EXERCISE INSTRUCTIONS: In the Wayuu interview, replace "feuds" with "quarrels" and write out the part between "MIR: So as a" and "to do things.", inclusive.

PROVIDED TEXT:
[Start of section]

MIR: So as a Wayuu, do you believe someone can ask for help, or fight, from the supernatural realm, to solve specific problems in the everyday world?
ES: Naturally. You can ask the supernatural for help or to steer situations of conflict. That’s what happens with feuds between clans, family groups like the Ipuana in my case. If we want to know what’s the best way to act, we arrange a consultation and keep the interpretation in mind as a way to move forward. You can also get “antidotes,” that serve to drive problems away. There are lots of ways to do things.
MIR: Who are your allies in the supernatural world? What natural or supernatural forces do you trust, or from which do you ask for support, in the realm of the unseen?
ES: My spirits, who somehow send signs through dreams or circumstances. I’ve learned to watch out for disturbances and to put a bit of red fabric beneath my pillow to ward them away. To take certain precautions against the uncommon. I believe a thread or a red scrap is a transmitter of energies. I’ve had uncommon experiences. Knowing my grandmother was a dreamer and understanding that because of that, this faculty can be handed down, has allowed me to interpret this in my own manner as a way of knowing how to act. Presenting this experience through art contributes to the land and strengthens Wayuu customs in the various spaces where I can share experiences. It means I can be consulted and can offer guidance.

[End of section]

LISTED RECORDS:

[Start of section]

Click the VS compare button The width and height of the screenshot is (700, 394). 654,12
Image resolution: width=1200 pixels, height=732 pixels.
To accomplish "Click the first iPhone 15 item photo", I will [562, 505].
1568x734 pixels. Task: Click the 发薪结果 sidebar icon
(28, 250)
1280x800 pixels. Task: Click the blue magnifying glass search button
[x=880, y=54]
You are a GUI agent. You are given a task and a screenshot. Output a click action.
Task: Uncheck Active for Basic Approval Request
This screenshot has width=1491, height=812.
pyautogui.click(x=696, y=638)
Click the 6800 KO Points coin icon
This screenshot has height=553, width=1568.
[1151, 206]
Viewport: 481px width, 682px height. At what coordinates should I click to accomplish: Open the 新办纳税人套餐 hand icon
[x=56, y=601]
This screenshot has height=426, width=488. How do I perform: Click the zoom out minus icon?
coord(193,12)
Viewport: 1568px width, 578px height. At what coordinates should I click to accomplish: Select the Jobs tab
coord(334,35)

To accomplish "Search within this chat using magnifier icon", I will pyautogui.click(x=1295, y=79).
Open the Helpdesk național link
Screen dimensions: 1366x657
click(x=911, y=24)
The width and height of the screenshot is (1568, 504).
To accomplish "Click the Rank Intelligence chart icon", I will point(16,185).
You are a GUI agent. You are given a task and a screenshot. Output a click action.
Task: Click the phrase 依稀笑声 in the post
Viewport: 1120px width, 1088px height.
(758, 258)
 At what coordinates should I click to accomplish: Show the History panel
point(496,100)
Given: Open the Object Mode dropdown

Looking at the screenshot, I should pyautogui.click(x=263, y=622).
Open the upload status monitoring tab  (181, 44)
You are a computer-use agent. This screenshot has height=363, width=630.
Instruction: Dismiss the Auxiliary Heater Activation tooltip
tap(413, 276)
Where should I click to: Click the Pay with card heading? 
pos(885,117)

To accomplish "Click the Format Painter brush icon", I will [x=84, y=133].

[End of section]

ANSWER SECTION:
MIR: So as a Wayuu, do you believe someone can ask for help, or fight, from the supernatural realm, to solve specific problems in the everyday world?
ES: Naturally. You can ask the supernatural for help or to steer situations of conflict. That’s what happens with quarrels between clans, family groups like the Ipuana in my case. If we want to know what’s the best way to act, we arrange a consultation and keep the interpretation in mind as a way to move forward. You can also get “antidotes,” that serve to drive problems away. There are lots of ways to do things.